Уже без четверти семь. Не выдержав, я обратилась к ее боссу:
– Гортензия сегодня запаздывает?
– Гортензия? – удивился он.
– Простите, Эмманюэль…
У меня сердце упало, пока я произносила это мерзкое имя.
– Эмманюэль сегодня вечером здесь не работает, она никогда не выходит по выходным. Будет только в понедельник.
В голову мне пришел единственный вопрос: «Почему она соврала и так меня унизила?»
Понедельник… Вряд ли у меня получится дождаться понедельника.
Я вышла. Но оказалось, что я забыла расплатиться, и мне пришлось тут же вернуться, чтобы оставить на стойке десять евро, и я услышала, как ее босс сказал, что, мол, не стоило труда. Да что он о себе возомнил, идиот? Принял меня за нищенку, которая уходит не заплатив?
Мне хотелось одного – скорее позвонить Изабелле; у нее наверняка найдутся слова, которые помогут мне победить отчаяние, облегчат обрушившуюся на меня страшную тяжесть – предательство дочери. Слова Изабеллы помогут вытравить из памяти то, что я себе навыдумывала об этом незабываемом дне.
19
София
Но Изабелле не удалось справиться с моей тревогой.
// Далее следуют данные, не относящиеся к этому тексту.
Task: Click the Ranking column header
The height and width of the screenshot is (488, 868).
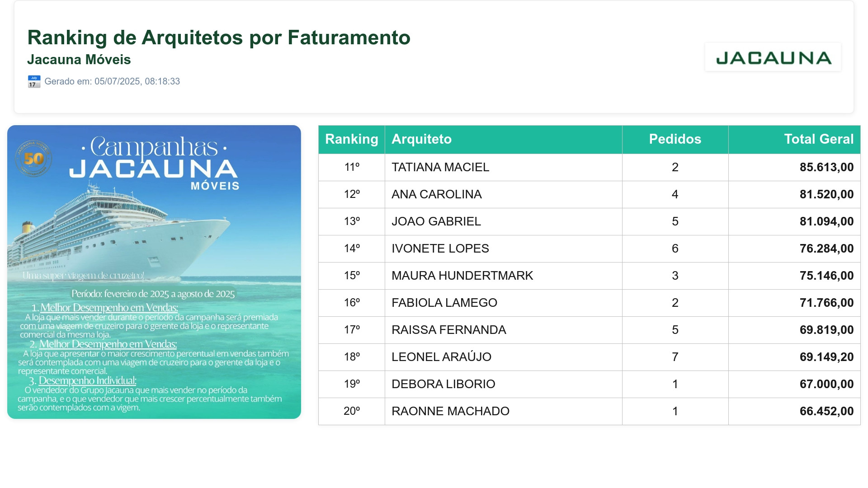Action: coord(352,139)
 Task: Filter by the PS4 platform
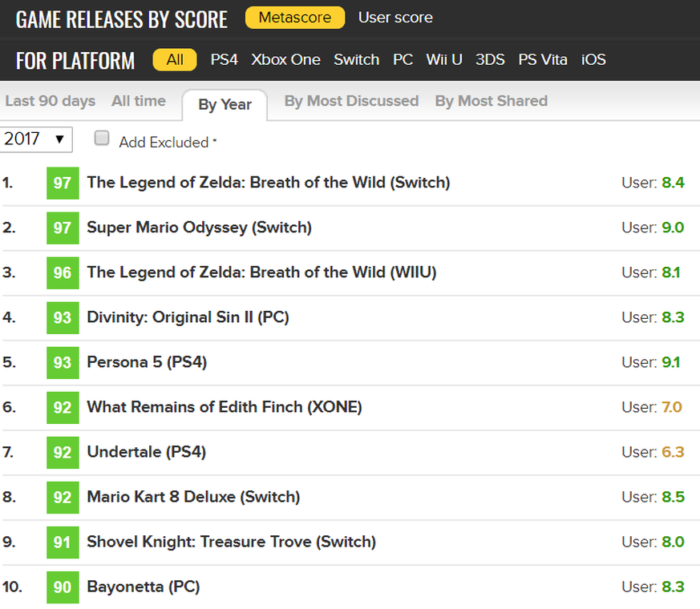click(x=224, y=59)
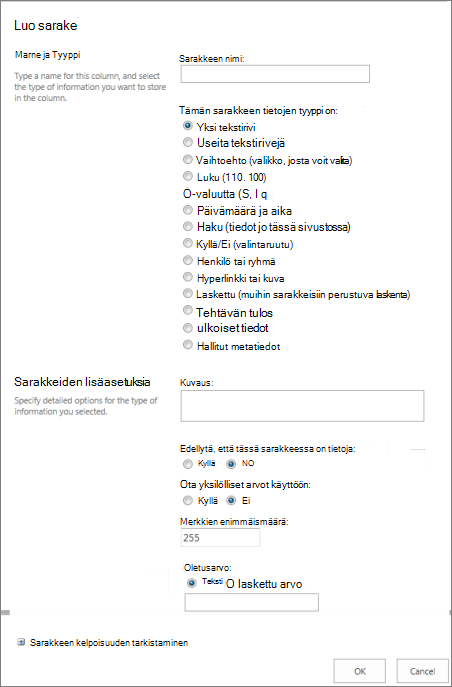Select Useita tekstirivejä option
Viewport: 452px width, 687px height.
tap(187, 142)
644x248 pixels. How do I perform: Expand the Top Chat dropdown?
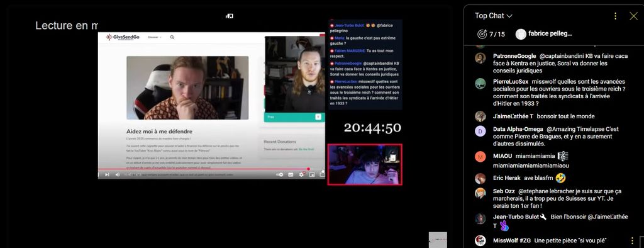(x=494, y=16)
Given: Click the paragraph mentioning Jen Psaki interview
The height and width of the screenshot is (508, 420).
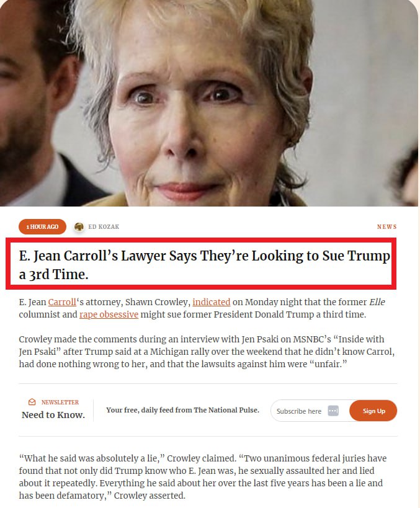Looking at the screenshot, I should tap(207, 352).
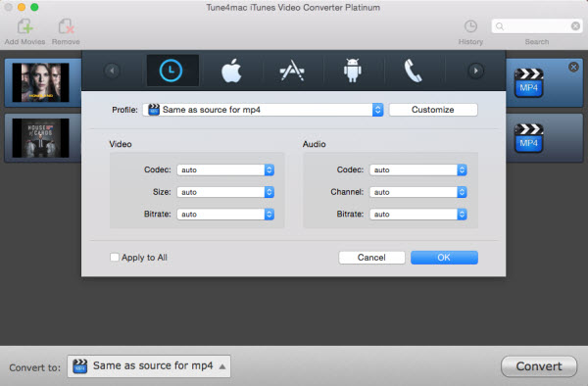Select the Apple device category
588x386 pixels.
(231, 71)
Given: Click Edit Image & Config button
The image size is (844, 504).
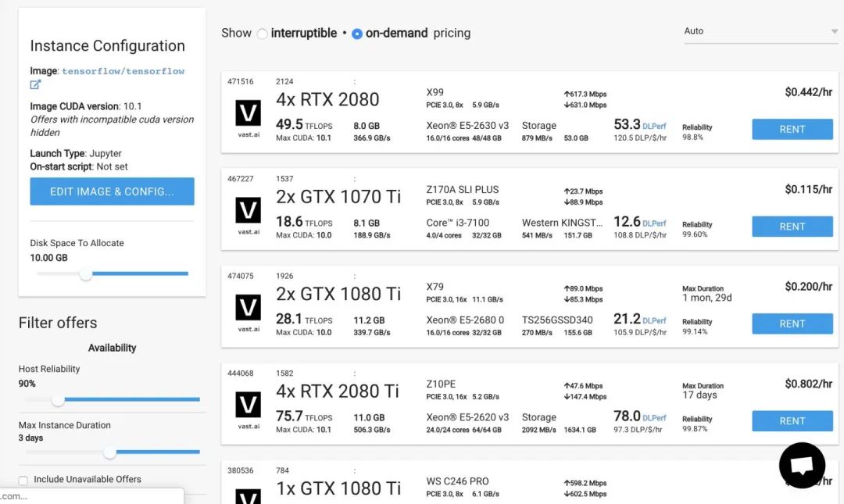Looking at the screenshot, I should pyautogui.click(x=112, y=191).
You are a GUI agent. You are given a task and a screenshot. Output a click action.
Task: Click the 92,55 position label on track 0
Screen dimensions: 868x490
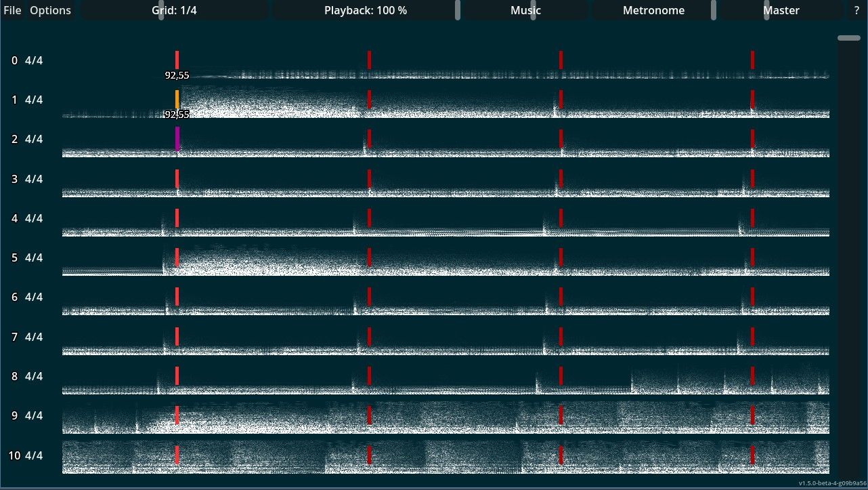[x=176, y=75]
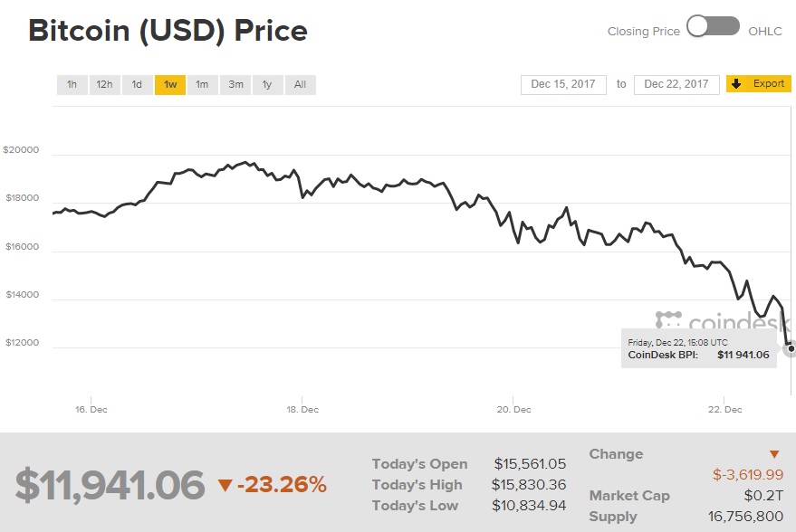Viewport: 796px width, 532px height.
Task: Select the 1d timeframe
Action: click(137, 84)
Слова подруги лишь подстегнули мою обиду. И грубым тоном, каким я никогда с ней не говорила, я велела ей перестать нести всякую хрень. Надо же было довести меня до такого! Вообще-то я терпеть не могу бранных словечек – хорошие манеры и вежливость родители прививали нам с раннего детства. И мне до смерти не забыть, как сурово наказывали нас с братьями за промахи.
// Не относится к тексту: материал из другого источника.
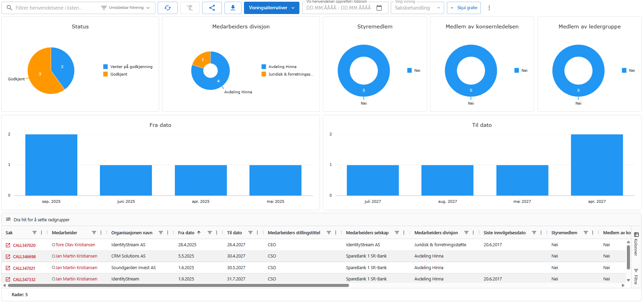Open the Filtre side panel tab
Viewport: 644px width, 303px height.
pyautogui.click(x=636, y=276)
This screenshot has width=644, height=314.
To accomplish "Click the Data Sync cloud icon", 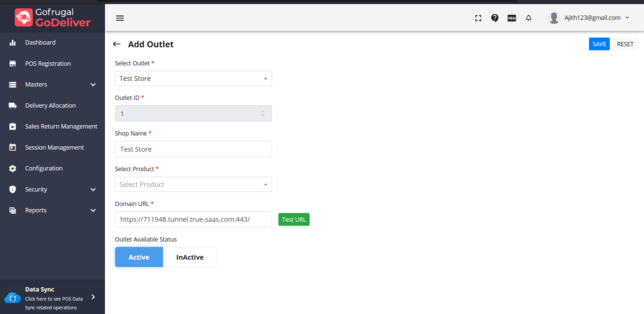I will point(13,298).
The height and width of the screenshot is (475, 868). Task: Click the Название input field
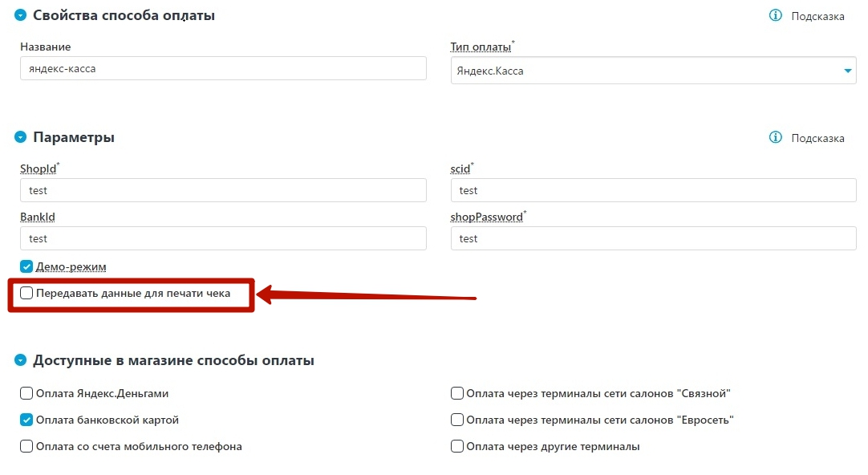[x=223, y=69]
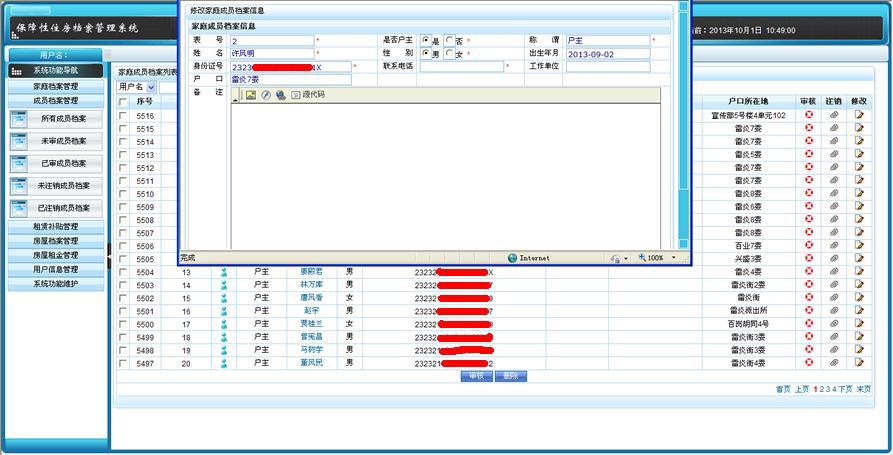
Task: Click the 审核 button below the table
Action: (x=477, y=377)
Именно так я собиралась воспитывать дочь, если бы это чудовище не вырвало ее из моей жизни. Помню, как однажды я наградила Гортензию звучным шлепком, когда она, уронив куклу, произнесла слово «дерьмо». Это был единственный раз, клянусь, когда я подняла на дочь руку. После этого, видя ее слезы, я почувствовала себя настолько виноватой, что всю ночь не сомкнула глаз.
Тем вечером грубость вырывалась у меня сама собой:
– Хватит, прекрати, перестань нести всякую хрень!
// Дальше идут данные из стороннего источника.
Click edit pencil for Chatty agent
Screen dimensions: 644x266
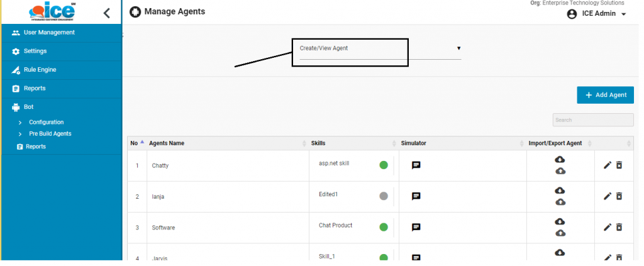tap(607, 165)
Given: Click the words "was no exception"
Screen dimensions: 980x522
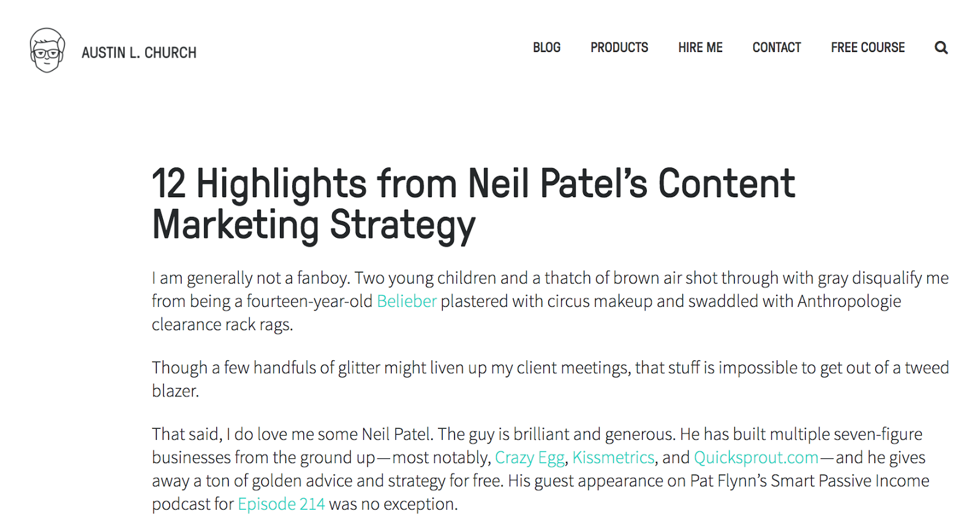Looking at the screenshot, I should (x=393, y=504).
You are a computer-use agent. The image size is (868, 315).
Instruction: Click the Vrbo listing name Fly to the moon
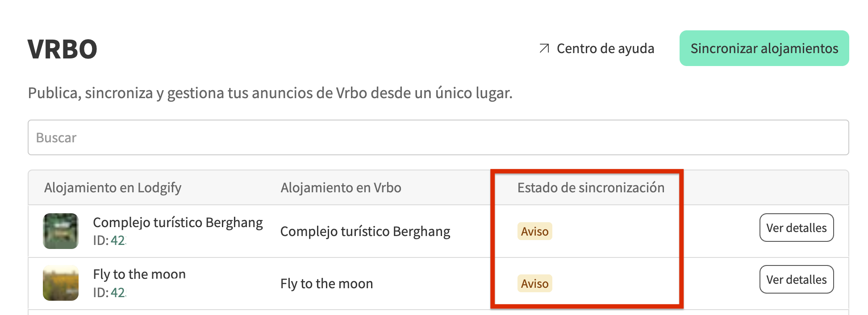[x=326, y=283]
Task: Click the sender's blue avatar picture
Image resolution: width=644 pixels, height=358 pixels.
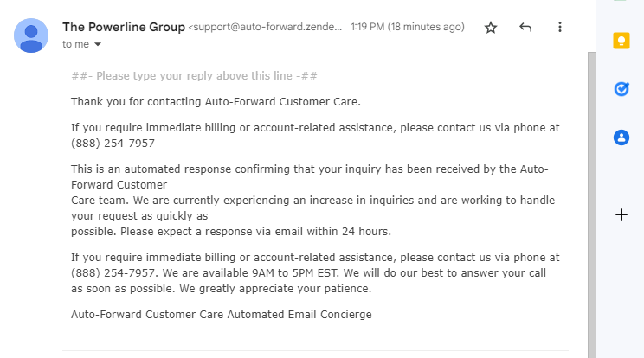Action: coord(31,35)
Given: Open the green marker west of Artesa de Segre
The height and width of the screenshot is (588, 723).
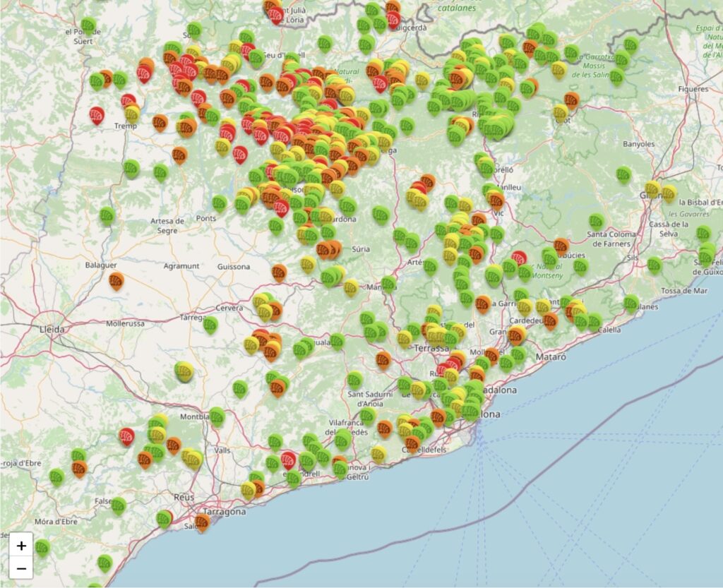Looking at the screenshot, I should 107,215.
Разве я могла выбросить из головы то, что во второй раз теряла свою дочь? Вот что я пыталась до нее донести:
– Ясно как день, что Гортензия рассказала о нашей встрече Сильвену. Кто знает, что этот негодяй придумал, чтобы отговорить ее прийти. Другого быть не может. Появись у нее срочное дело, она извинилась бы, позвонила, ведь она всегда такая любезная и предупредительная.